I have just a simple question:
I have 3 RootDataFrame objects which I would like to append into 1 big RDF. How can this be done?

Thanks!

_ROOT Version: 6.24/06
Platform: Not Provided
Compiler: Not Provided


Hello,

You can use Snapshot to save each of these three RDataFrame objects into a separate ROOT file with the same tree name, then create another RDataFrame object from those three files and that tree name.

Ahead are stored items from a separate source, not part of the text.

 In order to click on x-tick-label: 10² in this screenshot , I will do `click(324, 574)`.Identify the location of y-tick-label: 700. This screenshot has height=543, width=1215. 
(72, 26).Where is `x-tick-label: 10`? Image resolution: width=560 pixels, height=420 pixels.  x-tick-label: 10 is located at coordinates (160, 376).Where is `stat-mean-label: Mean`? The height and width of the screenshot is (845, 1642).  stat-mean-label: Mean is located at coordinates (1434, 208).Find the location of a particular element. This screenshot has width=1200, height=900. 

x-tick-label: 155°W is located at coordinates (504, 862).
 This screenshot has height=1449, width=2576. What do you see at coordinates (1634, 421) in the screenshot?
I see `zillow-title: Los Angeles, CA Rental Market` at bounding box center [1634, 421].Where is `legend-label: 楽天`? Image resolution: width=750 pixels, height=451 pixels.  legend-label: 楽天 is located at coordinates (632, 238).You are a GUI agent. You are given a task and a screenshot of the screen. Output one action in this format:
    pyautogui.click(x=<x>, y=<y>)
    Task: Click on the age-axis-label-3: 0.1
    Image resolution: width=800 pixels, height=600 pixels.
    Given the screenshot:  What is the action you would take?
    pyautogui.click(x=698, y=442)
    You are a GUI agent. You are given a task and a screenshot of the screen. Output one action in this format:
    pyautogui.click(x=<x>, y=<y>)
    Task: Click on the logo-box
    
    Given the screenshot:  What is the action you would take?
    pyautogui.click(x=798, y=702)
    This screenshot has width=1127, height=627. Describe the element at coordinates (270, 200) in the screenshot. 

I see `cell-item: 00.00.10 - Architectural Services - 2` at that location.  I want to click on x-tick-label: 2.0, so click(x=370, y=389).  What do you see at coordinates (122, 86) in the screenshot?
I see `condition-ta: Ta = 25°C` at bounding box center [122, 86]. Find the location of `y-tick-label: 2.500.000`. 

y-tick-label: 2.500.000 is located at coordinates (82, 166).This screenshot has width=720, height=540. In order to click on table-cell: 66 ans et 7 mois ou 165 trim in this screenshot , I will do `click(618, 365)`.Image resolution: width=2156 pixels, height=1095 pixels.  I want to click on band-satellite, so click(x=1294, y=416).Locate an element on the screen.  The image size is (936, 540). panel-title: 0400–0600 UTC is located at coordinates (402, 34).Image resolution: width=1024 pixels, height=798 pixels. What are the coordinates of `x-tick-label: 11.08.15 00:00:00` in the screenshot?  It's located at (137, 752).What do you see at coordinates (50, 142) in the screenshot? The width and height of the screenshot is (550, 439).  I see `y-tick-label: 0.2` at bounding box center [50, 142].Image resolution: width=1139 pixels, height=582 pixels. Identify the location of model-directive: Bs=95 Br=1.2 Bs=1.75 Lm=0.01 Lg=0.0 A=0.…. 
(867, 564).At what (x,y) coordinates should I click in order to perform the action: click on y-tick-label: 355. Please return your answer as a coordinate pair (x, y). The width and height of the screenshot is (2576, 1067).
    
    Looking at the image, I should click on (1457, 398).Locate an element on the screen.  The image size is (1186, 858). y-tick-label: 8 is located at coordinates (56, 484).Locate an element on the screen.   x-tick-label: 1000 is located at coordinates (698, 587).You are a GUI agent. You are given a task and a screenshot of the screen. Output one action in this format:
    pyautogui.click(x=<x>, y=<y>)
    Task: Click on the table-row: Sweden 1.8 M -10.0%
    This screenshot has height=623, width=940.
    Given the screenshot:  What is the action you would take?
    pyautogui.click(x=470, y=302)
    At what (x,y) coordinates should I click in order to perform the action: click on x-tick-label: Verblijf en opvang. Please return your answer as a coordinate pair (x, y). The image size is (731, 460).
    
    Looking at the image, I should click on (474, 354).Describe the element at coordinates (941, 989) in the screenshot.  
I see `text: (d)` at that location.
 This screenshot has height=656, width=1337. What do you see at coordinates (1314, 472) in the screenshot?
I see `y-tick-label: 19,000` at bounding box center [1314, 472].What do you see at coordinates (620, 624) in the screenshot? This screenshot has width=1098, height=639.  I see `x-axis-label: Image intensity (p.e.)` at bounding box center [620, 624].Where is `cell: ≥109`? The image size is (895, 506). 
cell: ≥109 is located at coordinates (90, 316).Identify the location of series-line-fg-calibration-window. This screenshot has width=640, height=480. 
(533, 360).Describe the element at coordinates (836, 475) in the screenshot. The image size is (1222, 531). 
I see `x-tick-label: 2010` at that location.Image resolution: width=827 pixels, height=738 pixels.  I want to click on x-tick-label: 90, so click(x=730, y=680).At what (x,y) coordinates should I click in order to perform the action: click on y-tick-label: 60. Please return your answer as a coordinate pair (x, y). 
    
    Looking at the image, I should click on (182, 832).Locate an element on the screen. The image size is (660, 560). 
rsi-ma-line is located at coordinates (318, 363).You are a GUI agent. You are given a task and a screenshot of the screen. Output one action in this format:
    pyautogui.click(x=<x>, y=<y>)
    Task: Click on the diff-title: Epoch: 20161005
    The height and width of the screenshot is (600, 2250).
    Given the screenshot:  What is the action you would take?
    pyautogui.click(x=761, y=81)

This assumes the three initial RDFs corresponded to compatible datasets (same schema).

Here’s a Snapshot tutorial in case it can be helpful:

https://root.cern/doc/master/df007__snapshot_8C.html

Hi @yosse_andrean ,
depending on your exact usecase (how does your data look like? do you want to do an horizontal or a vertical concatenation of the data? would the concatenation involve Define'd columns? etc.) another alternative could be to simply specify the 3 input datasets as one single input to the RDF constructor:

RDataFrame("t", {"f1.root", "f2.root", "f3.root"})

Cheers,
Enrico

Hi @etejedor,

Thanks for the answer. Yes this is the solution I am currently using, though I am hoping if there is a solution that does not require making cache files. Was thinking something like pandas.concat(). But maybe the function does not exist yet (?).

Best,
Yosse

Hi @eguiraud,

Thanks for the reply. Please see my response below:

They have the same columns. And I want to do a vertical concatenation (stitching the event rows).

Yes it does.

Due to the particularity of the routine I am running, I cannot do this unfortunately. I have to treat f1, f2, and f3 differently and then merge them.

Best,
Yosse

Maybe DefinePerSample helps with that? It lets you Define columns differently for different input trees.

Otherwise, due to the fact that you need to concatenate Defined columns, intermediate Snapshots as @etejedor suggested are the way to go.

Cheers,
Enrico

1 Like

Thanks for the pointer to DefinePerSample. It might be what I need. Thanks!

This topic was automatically closed 14 days after the last reply. New replies are no longer allowed.